Now let’s break down the parameters (feel free to play with them)

Parameters 01 (Word2Vec(df['tokens'], vector_size=200, window=5, min_count=1, sg=1))
- df['tokens']: is the loaded file and converted to DataFrame (df) with a column named 'tokens'. The 'tokens' column likely contains preprocessed text data (such as tokenized words).
- vector_size=200: This parameter specifies the dimensionality of the word vectors (also known as word embeddings). In this case, each word will be represented as a 200-dimensional vector.
- window=5: The window parameter determines the maximum distance between the current word and the context words within a sentence. A smaller window focuses on nearby context words, while a larger window considers a broader context.
- min_count=1: This parameter sets the minimum frequency count for a word to be included in the vocabulary. Words that occur less frequently than the specified count are ignored.
- sg=1: The sg parameter stands for “skip-gram.” When sg=1, the skip-gram model is used; when sg=0, the continuous bag-of-words (CBOW) model is used. Skip-gram aims to predict context words given a target word, while CBOW predicts the target word based on context.
In summary, the Word2Vec function trains word embeddings based on the provided text data, capturing semantic relationships between words. The resulting vectors can be used for various natural language processing tasks

Parameters 02 & 03 (train_test_split(X_word2vec_scaled, y, test_size=0.2, random_state=42))
- X_word2vec_scaled: This is the feature matrix (often denoted as X) containing the input data (independent variables). It represents the features you’ll use to train your machine learning model.
- y: This is the target vector (often denoted as y) containing the output labels (dependent variable). It represents the values you’re trying to predict or classify.
- test_size=0.2: This parameter specifies the proportion of the dataset that should be allocated to the test set. In this case, 20% of the data will be used for testing, while the remaining 80% will be used for training.
- random_state=42: This parameter sets the random seed for shuffling the data before splitting. It ensures that the same split is obtained each time you run the code with the same random seed (useful for reproducibility).
In summary, train_test_split divides your data into training and test sets, allowing you to evaluate your model’s performance on unseen data. The split ensures that your evaluation is unbiased. 
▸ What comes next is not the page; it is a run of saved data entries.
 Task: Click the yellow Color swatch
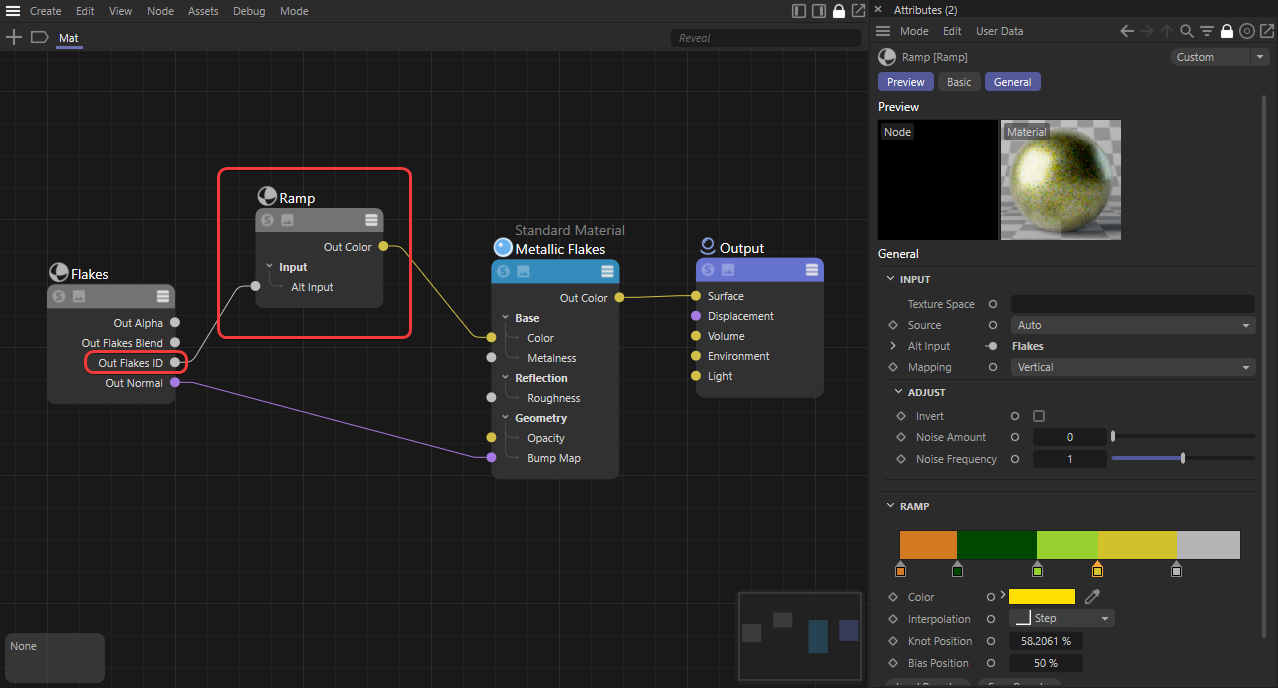pos(1041,597)
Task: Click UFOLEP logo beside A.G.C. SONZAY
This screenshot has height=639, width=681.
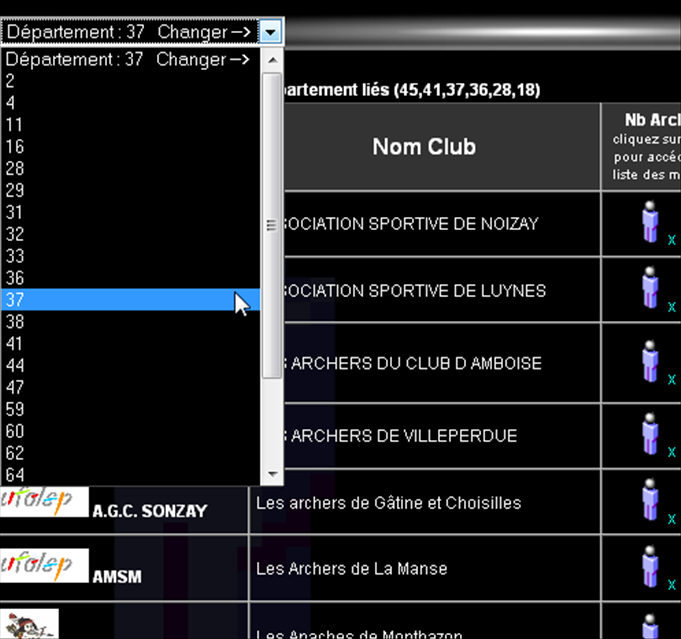Action: click(44, 502)
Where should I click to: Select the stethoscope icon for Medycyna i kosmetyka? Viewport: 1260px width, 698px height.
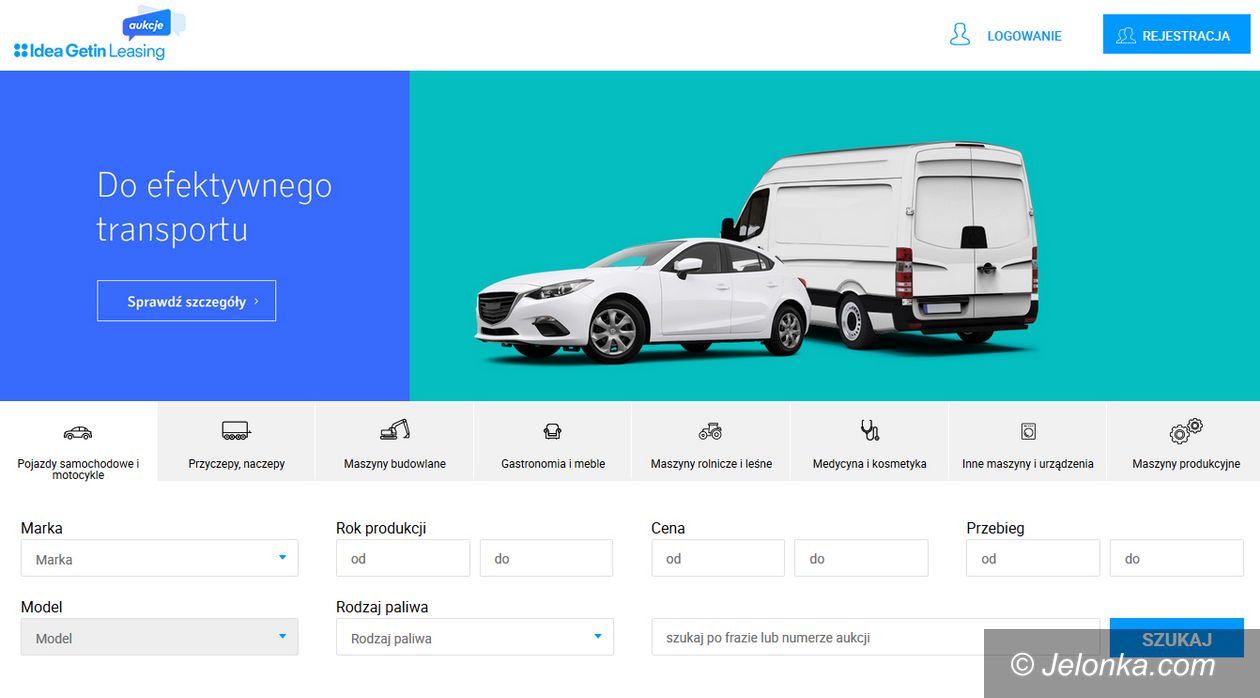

Parameters 04 & 05 (LogisticRegression(max_iter=1000, random_state=42))
- max_iter=1000: This parameter specifies the maximum number of iterations for the optimization algorithm during training. It determines how many times the algorithm updates the model’s coefficients to find the best fit. In this case, the maximum number of iterations is set to 1000.
- random_state=42: The random_state parameter sets the random seed for initializing the model’s internal random number generator. It ensures that the same random initialization is used each time you run the code with the same random seed (useful for reproducibility).
In summary, the LogisticRegression model is a popular classification algorithm used for binary and multiclass classification tasks. It optimizes the coefficients to fit the data and make predictions based on logistic regression

Parameters 06 (average_word_vectors(tokens, word2vec_model, 200))
- tokens: This parameter likely represents a list of tokenized words or phrases (e.g., individual words or n-grams) from your text data.
- word2vec_model: This refers to the Word2Vec model that you’ve trained earlier. It contains word embeddings (vectors) learned from your text corpus.
- 200: This value specifies the dimensionality of the word vectors. In this case, each word vector is expected to have 200 dimensions.
The purpose of the average_word_vectors function is likely to compute the average vector representation for a given set of tokens. Here’s how it might work:
- For each token in the tokens list:
    - Look up its corresponding word vector in the word2vec_model.
    - Sum up all the word vectors.
    - Divide the sum by the total number of tokens to get the average vector.
The resulting average vector can be used as a representation for the entire set of tokens. This approach is often used when you want to represent a document or sentence as a single vector based on its constituent words.